Характер его приобрел, благодаря этим странствованиям, некоторую гибкость; он получил способность жить при различных условиях и со всевозможными людьми, понимать их намерения, читать их мысли, предугадывать их затаенные желания. Он, словом, стал силой, которая превышала все его окружающее. Его различные познания делали его более способным управлять и приводить в порядок целое, чем, будучи одной из частей этого последнего,— повиноваться. Он не желал быть в колеснице простым колесом, но хотел, чтобы колесница везла его.
Попав случайно на новое место, он сразу увидел, что здесь он может быть полезен, здесь он может, благодаря своим способностям, довести хозяйство, доселе не имеющее никакой цены, до того, что оно будет приносить доходы; здесь его поэтому будут ценить, и он в конце концов станет необходимым. Теперь у него была определенная и совершенно ясная цель, и он твердо надеялся, что его ожидает награда, заключающаяся в улучшении жизненных условий, и это придавало ему силы. Он — в этом не было сомнения — работал для других, но в то же самое время он ковал свое собственное счастье. И если он умел так поставить дело, что казалось, будто он посвятил свое время и свои силы чужой выгоде, то он этим показывал, что он умней других, потому что те охотно поступили бы так же, но не могли.
Самое серьезное препятствие, которое становилось на его пути,— это был хозяйский сын. При определенном влечении рыболова и охотника ко всему неизвестному, тайному, у него было ясно выраженное отвращение к порядку и ко всему верному и определенному. Занимаясь земледелием, думал он, получаешь самое большее то, на что рассчитываешь, больше того не получить никогда, но часто гораздо меньше. Если же забросить сети, то один раз ничего не вытянешь, но на следующий раз в семь раз больше того, что ожидал. Случалось, что если выедешь в море за угрями — убьешь тюленя; бывало, лежишь полдня в шхерах и караулишь пролет диких уток, как вдруг чуть ли не на ружье налетает гагара. Всегда что-нибудь да получишь и зачастую что-нибудь другое, чем то, что ожидал.

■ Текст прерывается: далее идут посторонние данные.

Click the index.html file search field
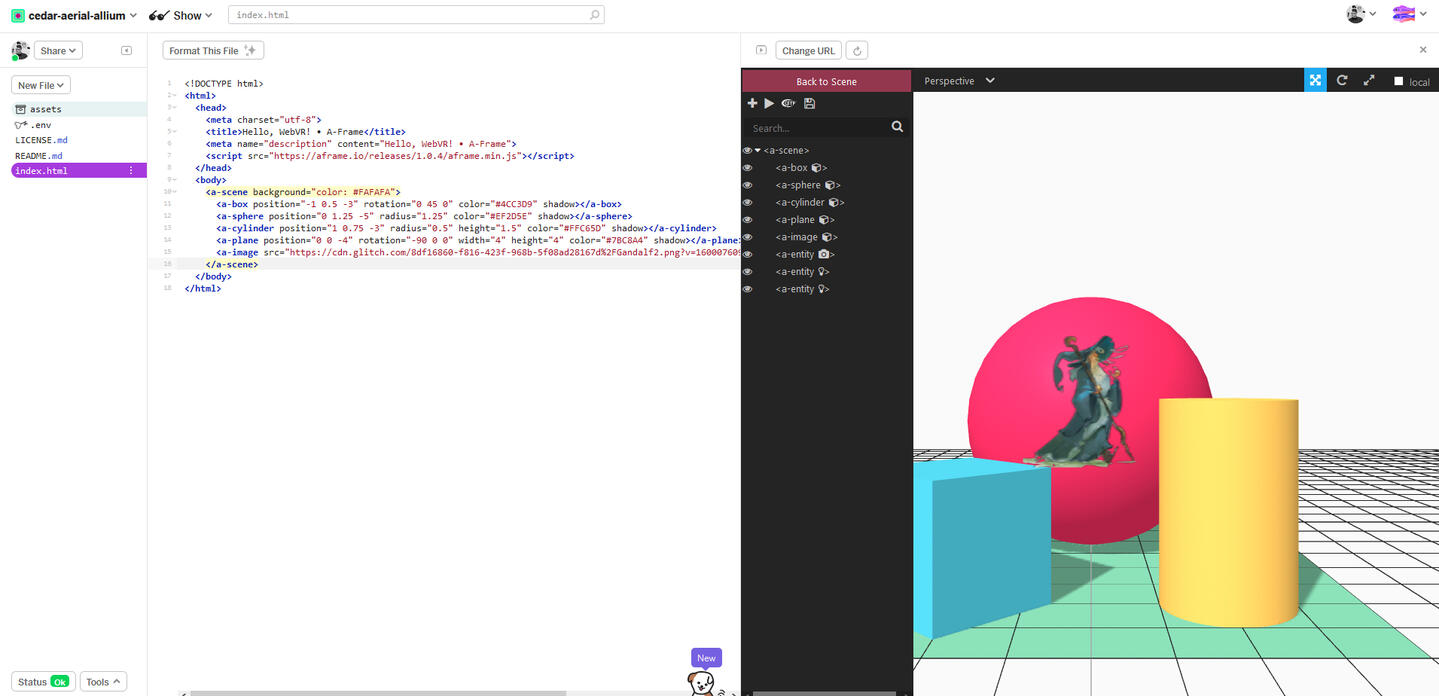Viewport: 1439px width, 696px height. [x=415, y=16]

Кроме того, охота, даже после того как она из преимущества высших классов перешла к низшим, считается более благородным и самостоятельным занятием, чем хождение за плугом или за телегой с навозом. Это настолько всосалось в кровь и плоть, что нельзя было заставить работника отправиться на работу с парой волов; отчасти потому, что вол получил обрезание, был «изменен», но в особенности потому, что на лошадь, а главным образом на кобылу, смотрели с давних пор с суеверным уважением.